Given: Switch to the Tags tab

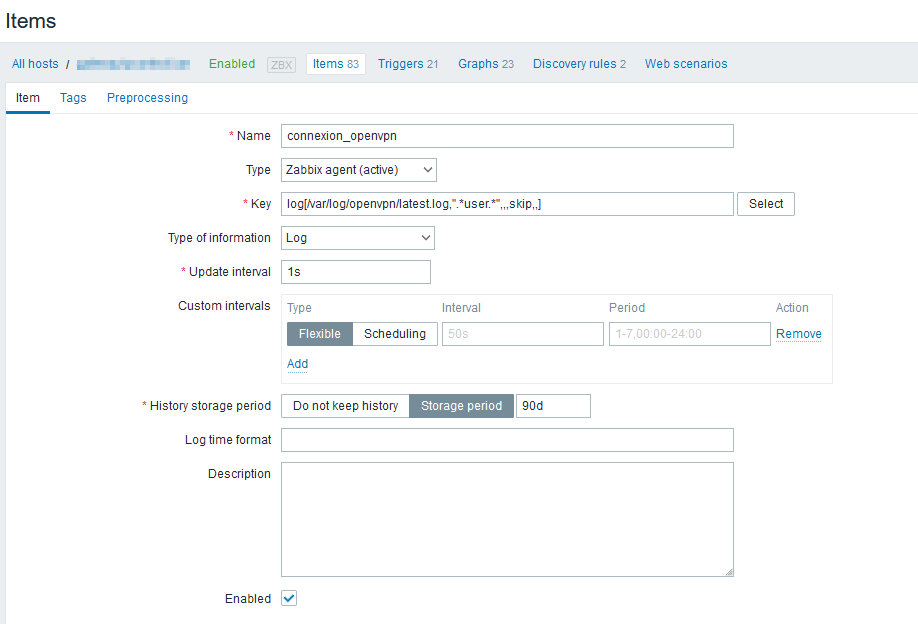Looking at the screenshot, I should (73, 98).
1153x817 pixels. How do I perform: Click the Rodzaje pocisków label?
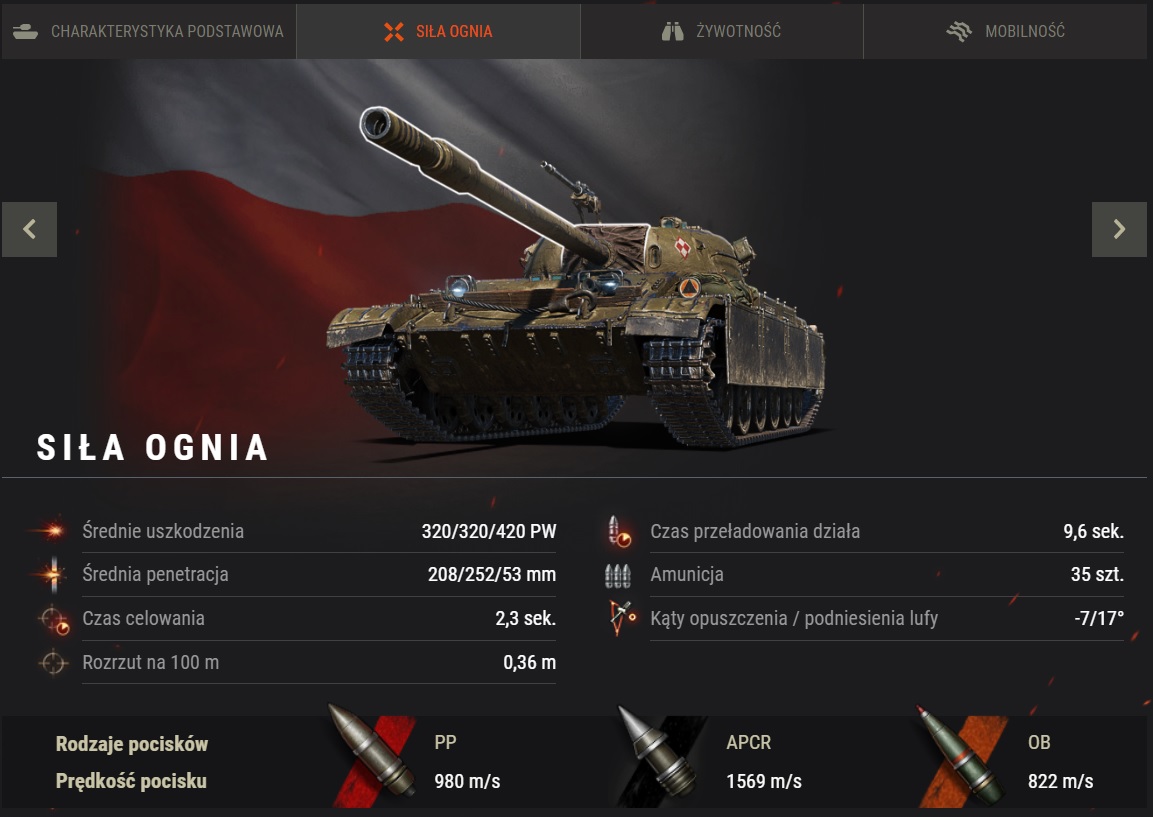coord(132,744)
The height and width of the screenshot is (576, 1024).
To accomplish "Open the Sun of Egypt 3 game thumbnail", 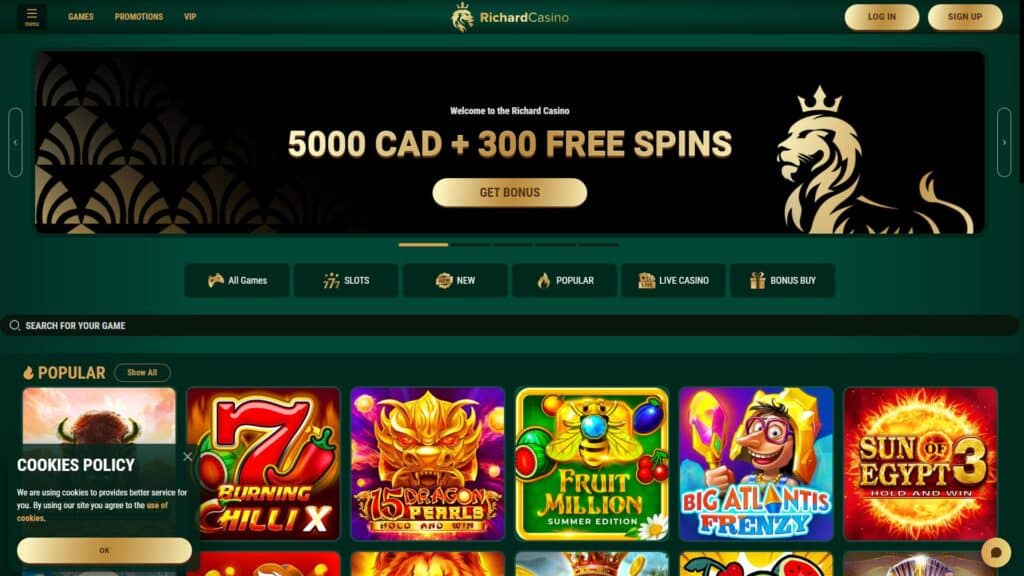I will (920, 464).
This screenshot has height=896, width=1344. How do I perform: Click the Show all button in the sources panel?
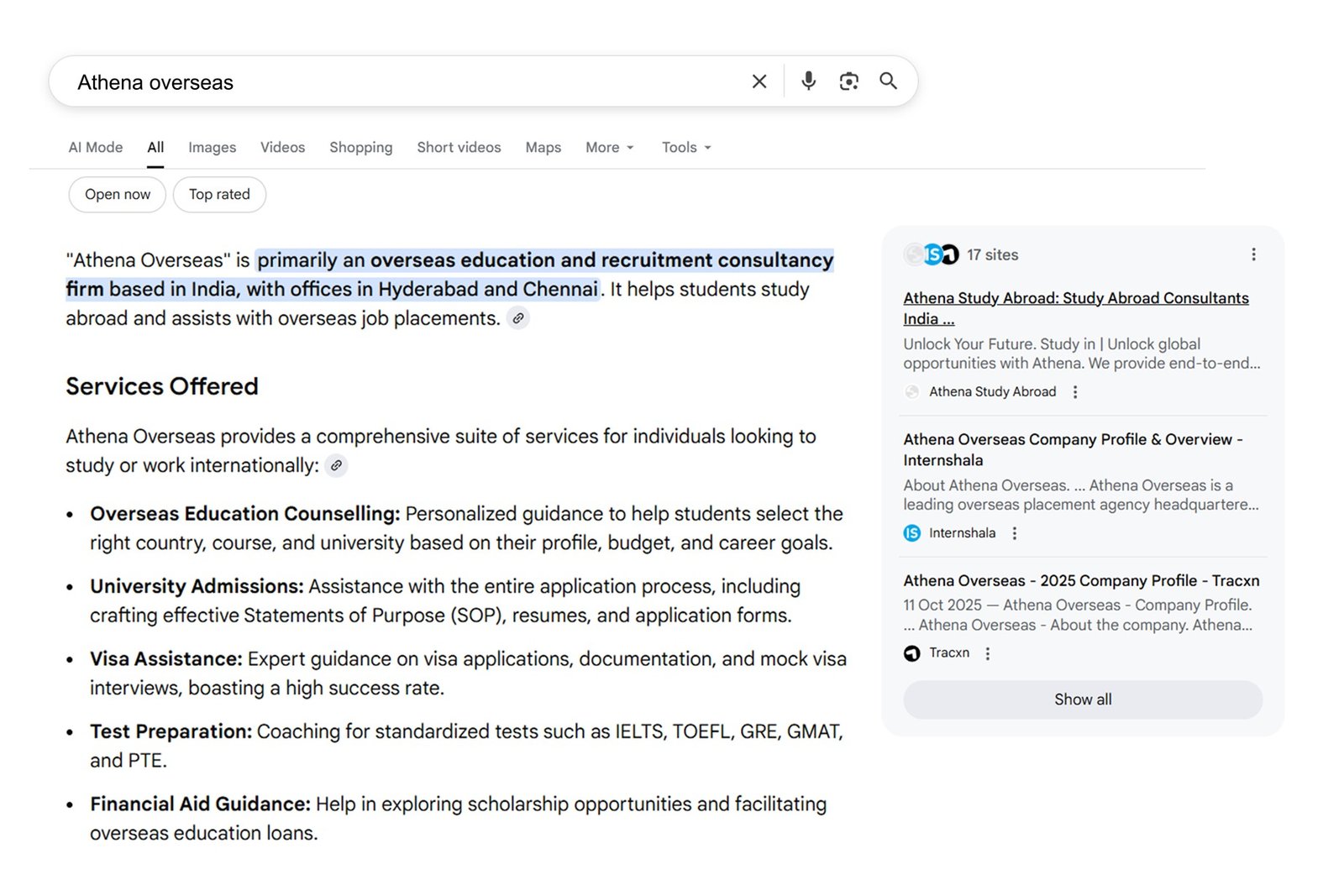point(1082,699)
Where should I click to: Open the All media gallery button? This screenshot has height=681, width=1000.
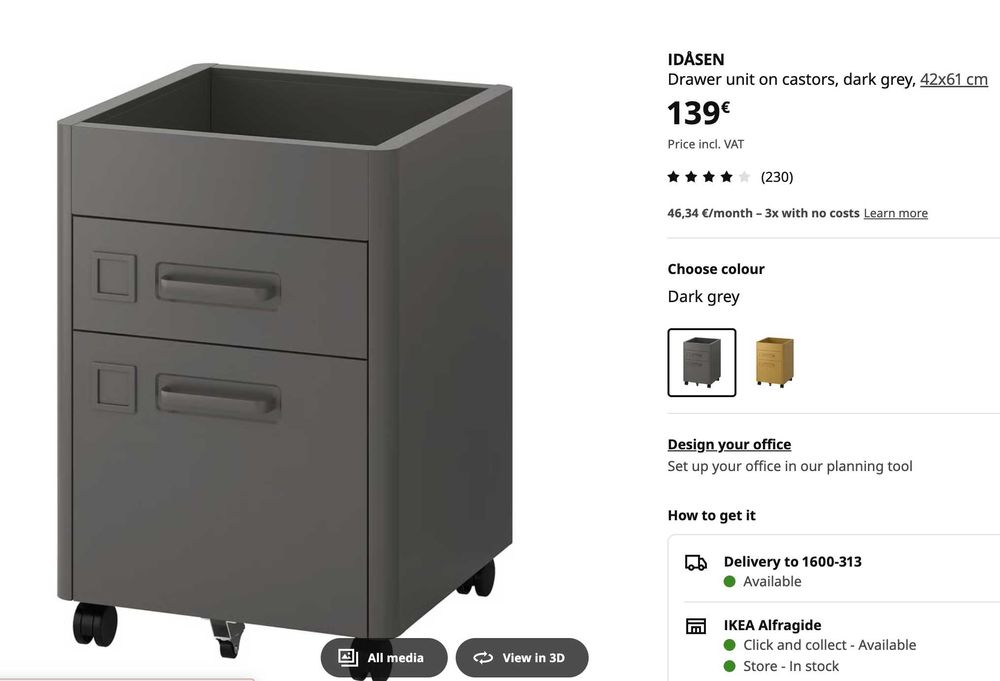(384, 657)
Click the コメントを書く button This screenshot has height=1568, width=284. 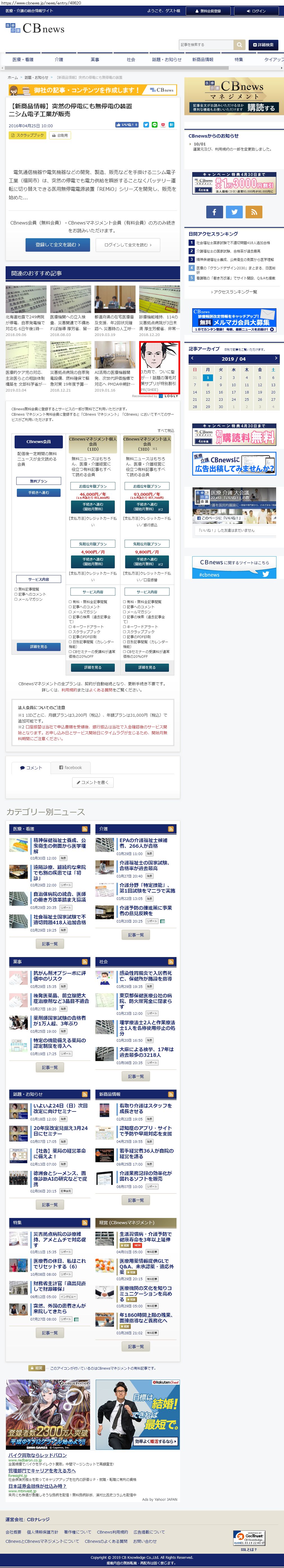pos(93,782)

○ ○ ○ ○

--- Written exercise ---
Show every line of the items above that contains the string "perform". Letter case must match.

--- Completed exercise ---
1153x817 pixels. How do I perform: Click the Rodzaje pocisków label?
This screenshot has height=896, width=1344. How do I perform: Click the Show all button in the sources panel?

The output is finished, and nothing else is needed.